In 1869, Khedive Ismail gave instructions to build an opera house to celebrate the opening of the Suez Canal. It was called Khedivial (Royal) Opera House and was meant as a lasting and outstanding symbol of the arts of drama and music. Designed by Italian architects Avoscani and Rossi, the opera house was completed in six months, in the center of Cairo near the Azbakeya district.

The Khedive commissioned a performance which would reflect the ancient Egyptian history. French archaeologist Auguste Mariette, in the Khedive's service, wrote a plot which eventually served the respected Italian librettist Antonio Ghislanzoni as a basis for his libretto. Giuseppe Verdi was appointed to compose the music.
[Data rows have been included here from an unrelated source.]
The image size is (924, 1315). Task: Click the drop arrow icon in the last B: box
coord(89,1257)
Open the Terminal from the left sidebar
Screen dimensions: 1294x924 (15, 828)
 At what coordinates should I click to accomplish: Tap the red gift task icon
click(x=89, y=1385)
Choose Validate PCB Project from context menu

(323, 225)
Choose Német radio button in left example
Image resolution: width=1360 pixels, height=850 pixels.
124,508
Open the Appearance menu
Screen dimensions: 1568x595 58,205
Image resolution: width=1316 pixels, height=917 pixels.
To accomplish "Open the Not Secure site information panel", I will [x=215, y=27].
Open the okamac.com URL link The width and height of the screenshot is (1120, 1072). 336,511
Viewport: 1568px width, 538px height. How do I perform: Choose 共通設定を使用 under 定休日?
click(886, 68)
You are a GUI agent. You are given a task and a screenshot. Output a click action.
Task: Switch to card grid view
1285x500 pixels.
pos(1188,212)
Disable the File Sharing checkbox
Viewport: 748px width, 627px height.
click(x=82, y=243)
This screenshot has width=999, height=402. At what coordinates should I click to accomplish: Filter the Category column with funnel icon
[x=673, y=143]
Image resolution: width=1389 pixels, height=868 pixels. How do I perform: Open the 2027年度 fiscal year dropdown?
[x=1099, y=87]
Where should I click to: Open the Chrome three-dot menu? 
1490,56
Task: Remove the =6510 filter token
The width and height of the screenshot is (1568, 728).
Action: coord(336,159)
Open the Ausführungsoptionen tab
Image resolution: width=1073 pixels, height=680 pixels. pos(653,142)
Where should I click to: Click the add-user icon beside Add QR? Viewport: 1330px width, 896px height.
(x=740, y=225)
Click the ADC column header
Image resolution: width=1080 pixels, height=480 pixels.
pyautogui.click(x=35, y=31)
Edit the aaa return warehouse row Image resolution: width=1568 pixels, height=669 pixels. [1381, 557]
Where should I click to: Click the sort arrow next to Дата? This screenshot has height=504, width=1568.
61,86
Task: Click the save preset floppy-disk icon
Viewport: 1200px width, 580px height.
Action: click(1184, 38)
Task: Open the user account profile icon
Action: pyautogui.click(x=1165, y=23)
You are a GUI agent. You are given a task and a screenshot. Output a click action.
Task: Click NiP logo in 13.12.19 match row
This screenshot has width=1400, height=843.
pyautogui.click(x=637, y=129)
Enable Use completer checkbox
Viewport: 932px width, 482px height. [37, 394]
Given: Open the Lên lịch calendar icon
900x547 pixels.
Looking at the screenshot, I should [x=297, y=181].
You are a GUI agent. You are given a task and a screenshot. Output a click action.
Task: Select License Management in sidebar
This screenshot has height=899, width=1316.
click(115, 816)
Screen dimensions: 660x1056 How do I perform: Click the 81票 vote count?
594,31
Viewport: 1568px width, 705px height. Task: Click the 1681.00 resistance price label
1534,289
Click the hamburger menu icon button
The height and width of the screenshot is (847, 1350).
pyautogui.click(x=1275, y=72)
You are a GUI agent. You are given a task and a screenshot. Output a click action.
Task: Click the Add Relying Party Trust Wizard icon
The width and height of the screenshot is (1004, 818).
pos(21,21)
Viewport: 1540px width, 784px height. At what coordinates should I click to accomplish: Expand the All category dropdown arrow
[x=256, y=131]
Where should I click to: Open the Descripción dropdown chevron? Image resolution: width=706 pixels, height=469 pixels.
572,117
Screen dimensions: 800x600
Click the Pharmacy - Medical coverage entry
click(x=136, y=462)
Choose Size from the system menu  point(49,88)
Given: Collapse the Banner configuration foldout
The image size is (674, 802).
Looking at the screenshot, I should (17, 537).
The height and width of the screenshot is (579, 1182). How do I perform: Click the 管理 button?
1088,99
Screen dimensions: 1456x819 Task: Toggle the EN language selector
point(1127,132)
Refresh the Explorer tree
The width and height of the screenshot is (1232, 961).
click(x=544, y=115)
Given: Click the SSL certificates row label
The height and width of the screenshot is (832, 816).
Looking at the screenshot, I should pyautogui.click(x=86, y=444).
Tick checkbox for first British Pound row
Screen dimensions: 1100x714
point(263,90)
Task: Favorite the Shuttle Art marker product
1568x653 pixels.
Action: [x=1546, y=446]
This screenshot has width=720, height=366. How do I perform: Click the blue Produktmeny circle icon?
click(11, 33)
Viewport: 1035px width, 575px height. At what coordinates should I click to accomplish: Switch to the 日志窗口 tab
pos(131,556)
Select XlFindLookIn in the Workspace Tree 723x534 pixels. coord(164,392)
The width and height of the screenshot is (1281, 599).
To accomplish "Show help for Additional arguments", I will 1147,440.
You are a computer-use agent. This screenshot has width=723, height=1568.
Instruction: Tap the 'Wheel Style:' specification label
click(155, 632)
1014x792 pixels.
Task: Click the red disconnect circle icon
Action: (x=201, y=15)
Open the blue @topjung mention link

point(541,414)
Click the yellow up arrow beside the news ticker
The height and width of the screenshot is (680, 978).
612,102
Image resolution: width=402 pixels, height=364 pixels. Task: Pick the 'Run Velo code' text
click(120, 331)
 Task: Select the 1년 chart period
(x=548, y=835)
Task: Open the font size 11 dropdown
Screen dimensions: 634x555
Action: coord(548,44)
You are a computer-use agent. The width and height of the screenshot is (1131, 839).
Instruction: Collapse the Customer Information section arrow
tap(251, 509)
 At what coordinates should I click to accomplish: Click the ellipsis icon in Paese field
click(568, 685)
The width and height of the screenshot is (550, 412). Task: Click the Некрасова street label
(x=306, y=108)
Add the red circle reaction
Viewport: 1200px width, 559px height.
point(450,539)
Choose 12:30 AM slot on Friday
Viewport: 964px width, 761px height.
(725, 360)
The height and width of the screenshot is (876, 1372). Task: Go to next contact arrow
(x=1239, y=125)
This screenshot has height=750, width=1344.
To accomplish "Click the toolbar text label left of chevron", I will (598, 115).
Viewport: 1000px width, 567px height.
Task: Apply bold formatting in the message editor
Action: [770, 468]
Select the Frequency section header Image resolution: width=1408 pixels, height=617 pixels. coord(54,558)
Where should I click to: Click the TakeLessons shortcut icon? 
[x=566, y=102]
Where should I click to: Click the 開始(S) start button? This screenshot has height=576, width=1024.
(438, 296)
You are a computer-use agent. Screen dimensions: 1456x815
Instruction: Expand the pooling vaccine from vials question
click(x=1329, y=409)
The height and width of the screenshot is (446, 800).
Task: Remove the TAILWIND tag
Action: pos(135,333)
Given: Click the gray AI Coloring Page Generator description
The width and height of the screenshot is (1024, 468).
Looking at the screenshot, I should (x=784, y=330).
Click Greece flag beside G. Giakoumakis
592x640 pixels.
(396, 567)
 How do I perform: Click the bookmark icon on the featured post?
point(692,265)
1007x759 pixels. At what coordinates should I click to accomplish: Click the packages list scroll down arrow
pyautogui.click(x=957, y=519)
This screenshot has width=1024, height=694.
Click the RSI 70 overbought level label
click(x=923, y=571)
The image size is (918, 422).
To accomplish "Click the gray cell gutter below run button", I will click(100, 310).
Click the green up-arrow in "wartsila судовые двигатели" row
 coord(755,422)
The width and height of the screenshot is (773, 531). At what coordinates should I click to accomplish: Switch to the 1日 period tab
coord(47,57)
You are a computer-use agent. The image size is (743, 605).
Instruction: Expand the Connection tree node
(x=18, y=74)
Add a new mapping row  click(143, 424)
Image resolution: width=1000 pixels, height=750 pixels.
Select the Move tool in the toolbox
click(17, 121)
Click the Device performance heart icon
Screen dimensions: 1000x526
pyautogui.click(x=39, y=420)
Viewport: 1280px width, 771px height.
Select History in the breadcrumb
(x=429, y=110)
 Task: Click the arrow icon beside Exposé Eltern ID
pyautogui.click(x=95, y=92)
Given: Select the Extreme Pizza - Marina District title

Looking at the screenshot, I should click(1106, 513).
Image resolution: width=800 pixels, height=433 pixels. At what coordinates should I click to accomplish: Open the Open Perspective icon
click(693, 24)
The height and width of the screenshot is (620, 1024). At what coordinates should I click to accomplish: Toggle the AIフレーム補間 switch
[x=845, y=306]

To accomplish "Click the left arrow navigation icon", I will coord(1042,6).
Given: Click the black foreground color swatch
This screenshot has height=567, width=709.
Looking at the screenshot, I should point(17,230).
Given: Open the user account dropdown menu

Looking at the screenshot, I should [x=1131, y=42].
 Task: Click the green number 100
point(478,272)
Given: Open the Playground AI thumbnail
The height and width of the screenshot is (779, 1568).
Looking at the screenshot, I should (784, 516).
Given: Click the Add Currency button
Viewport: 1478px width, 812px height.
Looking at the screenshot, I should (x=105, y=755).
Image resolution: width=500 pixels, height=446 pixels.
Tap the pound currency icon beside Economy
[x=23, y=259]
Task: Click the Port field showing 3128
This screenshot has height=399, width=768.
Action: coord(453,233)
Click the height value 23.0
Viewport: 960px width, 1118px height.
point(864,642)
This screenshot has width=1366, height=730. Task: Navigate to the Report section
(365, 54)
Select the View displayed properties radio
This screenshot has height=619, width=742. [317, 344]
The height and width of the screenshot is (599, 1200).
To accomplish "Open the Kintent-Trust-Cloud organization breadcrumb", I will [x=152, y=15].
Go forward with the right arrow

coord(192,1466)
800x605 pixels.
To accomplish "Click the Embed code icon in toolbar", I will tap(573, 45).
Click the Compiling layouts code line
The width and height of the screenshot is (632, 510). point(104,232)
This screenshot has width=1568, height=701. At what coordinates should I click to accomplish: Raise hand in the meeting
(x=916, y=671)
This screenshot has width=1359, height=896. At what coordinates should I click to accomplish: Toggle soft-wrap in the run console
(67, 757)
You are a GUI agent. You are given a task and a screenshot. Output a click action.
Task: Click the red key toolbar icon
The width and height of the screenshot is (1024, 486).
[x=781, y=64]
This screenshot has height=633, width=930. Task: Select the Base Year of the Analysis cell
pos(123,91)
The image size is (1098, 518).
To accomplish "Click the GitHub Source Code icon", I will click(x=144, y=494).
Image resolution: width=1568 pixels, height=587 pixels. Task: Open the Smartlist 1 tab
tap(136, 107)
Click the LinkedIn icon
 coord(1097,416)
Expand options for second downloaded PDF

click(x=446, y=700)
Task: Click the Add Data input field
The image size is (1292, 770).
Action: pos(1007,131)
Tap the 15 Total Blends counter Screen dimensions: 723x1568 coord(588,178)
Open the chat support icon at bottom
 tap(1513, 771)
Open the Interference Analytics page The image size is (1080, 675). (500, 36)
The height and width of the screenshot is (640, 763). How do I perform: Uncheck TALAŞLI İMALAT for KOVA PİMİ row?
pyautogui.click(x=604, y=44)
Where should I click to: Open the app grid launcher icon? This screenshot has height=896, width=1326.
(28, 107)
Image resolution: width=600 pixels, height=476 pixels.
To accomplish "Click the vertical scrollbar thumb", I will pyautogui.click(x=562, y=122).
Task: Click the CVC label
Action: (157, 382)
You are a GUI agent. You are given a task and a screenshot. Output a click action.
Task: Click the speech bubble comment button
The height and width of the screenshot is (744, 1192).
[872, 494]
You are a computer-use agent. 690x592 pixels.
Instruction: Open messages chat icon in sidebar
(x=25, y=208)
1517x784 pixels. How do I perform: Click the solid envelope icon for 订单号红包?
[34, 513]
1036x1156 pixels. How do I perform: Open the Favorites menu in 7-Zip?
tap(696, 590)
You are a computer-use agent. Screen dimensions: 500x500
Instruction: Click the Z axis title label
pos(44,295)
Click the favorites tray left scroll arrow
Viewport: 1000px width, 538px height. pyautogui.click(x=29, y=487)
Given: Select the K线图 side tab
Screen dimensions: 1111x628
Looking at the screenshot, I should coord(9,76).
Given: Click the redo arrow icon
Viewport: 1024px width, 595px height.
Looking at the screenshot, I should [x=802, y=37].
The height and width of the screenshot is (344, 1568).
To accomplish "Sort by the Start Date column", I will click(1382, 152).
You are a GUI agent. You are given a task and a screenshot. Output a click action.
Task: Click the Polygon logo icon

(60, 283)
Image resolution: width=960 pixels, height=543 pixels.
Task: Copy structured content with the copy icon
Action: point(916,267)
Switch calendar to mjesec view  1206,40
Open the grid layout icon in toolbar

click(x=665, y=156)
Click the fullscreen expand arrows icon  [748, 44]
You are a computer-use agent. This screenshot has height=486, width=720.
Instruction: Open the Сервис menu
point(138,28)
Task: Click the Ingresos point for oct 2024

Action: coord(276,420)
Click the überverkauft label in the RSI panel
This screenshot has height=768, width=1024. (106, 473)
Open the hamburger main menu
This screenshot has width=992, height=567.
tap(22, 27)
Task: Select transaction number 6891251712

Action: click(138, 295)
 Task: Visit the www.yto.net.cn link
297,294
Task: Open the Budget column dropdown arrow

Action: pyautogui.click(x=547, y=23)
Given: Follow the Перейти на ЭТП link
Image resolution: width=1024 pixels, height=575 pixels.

The result was the famous opera, Aida, with its heroic quality, powerful dramatic scenes and its passionate music.

Because of delays caused by the Franco-Prussian war, the sets and costumes for the premiere of Aida could not be transported from Paris in time, and in 1869 the Opera House opened instead with Verdi's Rigoletto, one of Verdi's earlier masterpieces. Aida would receive its world premiere in Cairo in 1871. Contrary to general belief, Aida was not commissioned for the inauguration of the Suez Canal.

The Khedivial Opera House was the first on the African continent to perform world famous operas and symphonic masterpieces.

A little over a century later, in the early morning of 28 October 1971, the great Khedivial Royal Opera House was completely destroyed by a fire.

==Venues and facilities==
The Cairo Opera Complex consists of seven theaters, a music library, an art gallery and a museum.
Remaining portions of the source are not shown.